═════ Exercise materials
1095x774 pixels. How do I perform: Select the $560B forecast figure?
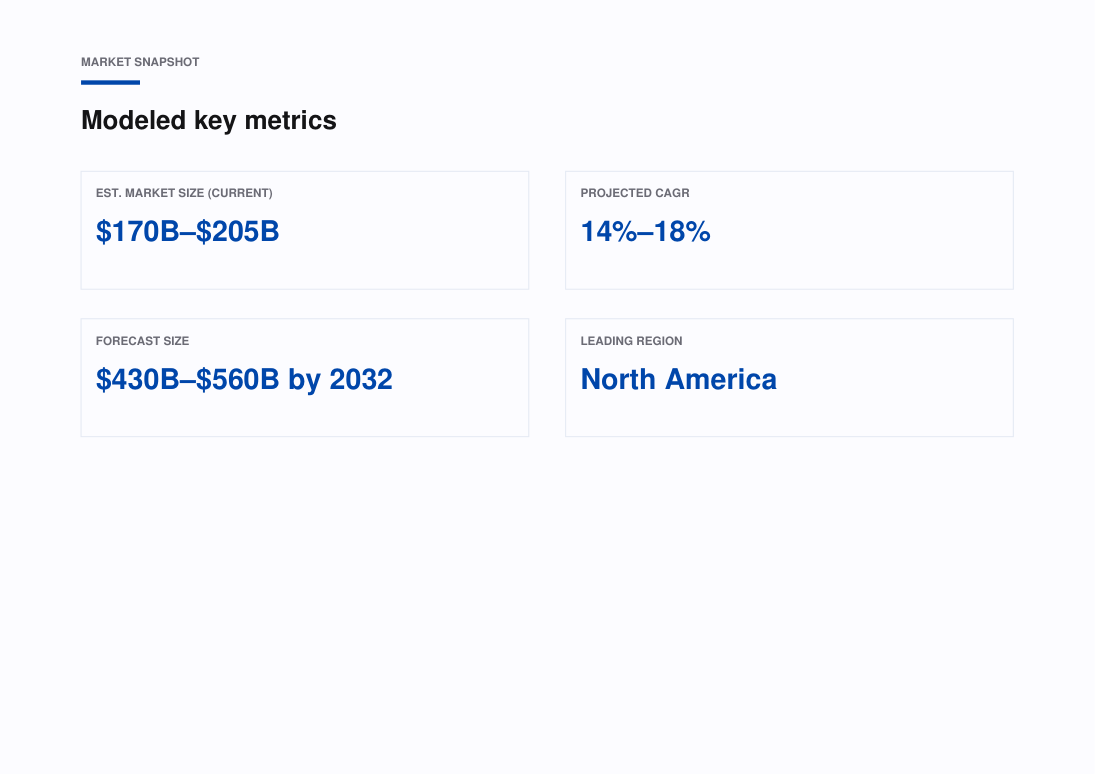click(x=237, y=380)
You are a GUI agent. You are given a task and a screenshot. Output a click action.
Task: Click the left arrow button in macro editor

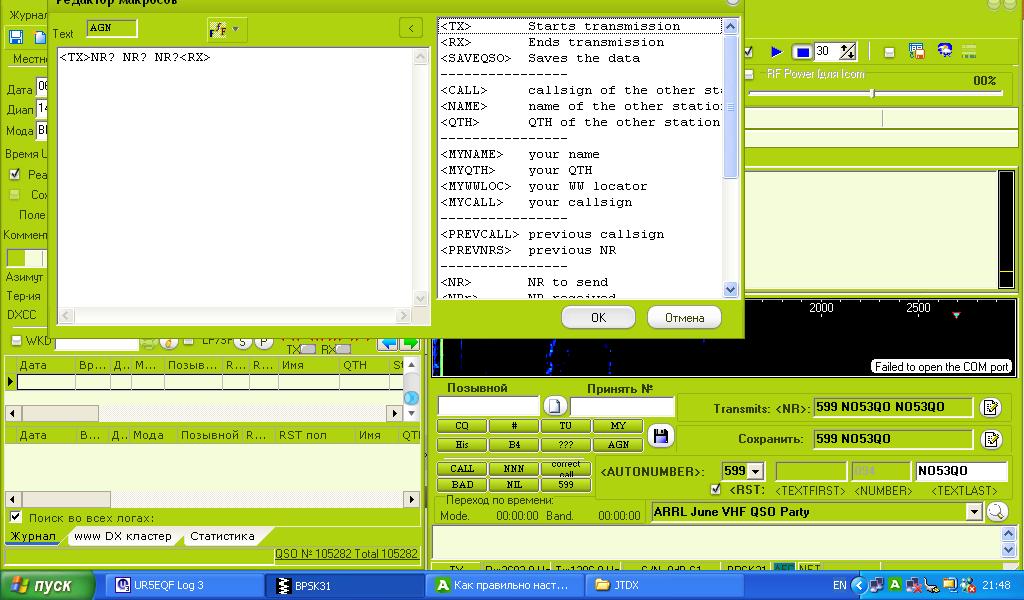click(410, 28)
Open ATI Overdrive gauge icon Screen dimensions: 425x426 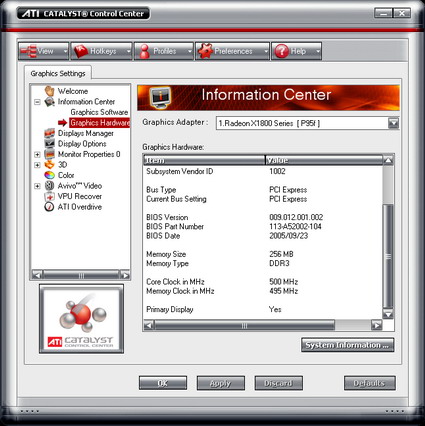49,207
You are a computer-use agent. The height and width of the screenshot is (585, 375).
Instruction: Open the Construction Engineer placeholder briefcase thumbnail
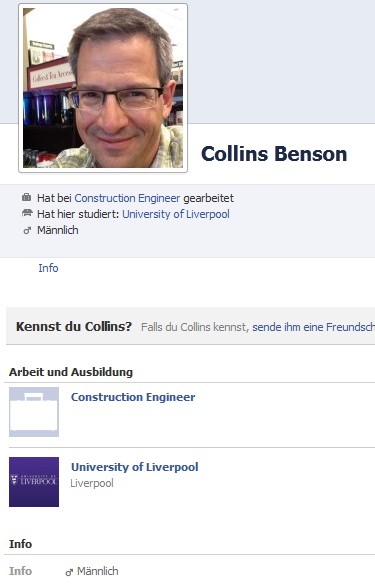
══════════
Exercise objective
Find the string "screenshot" in the entries above. Copy each line where it occurs.

Task result
You are a GUI agent. You are given a task and a screenshot. Output a click action.
You are a computer-use agent. The height and width of the screenshot is (585, 375).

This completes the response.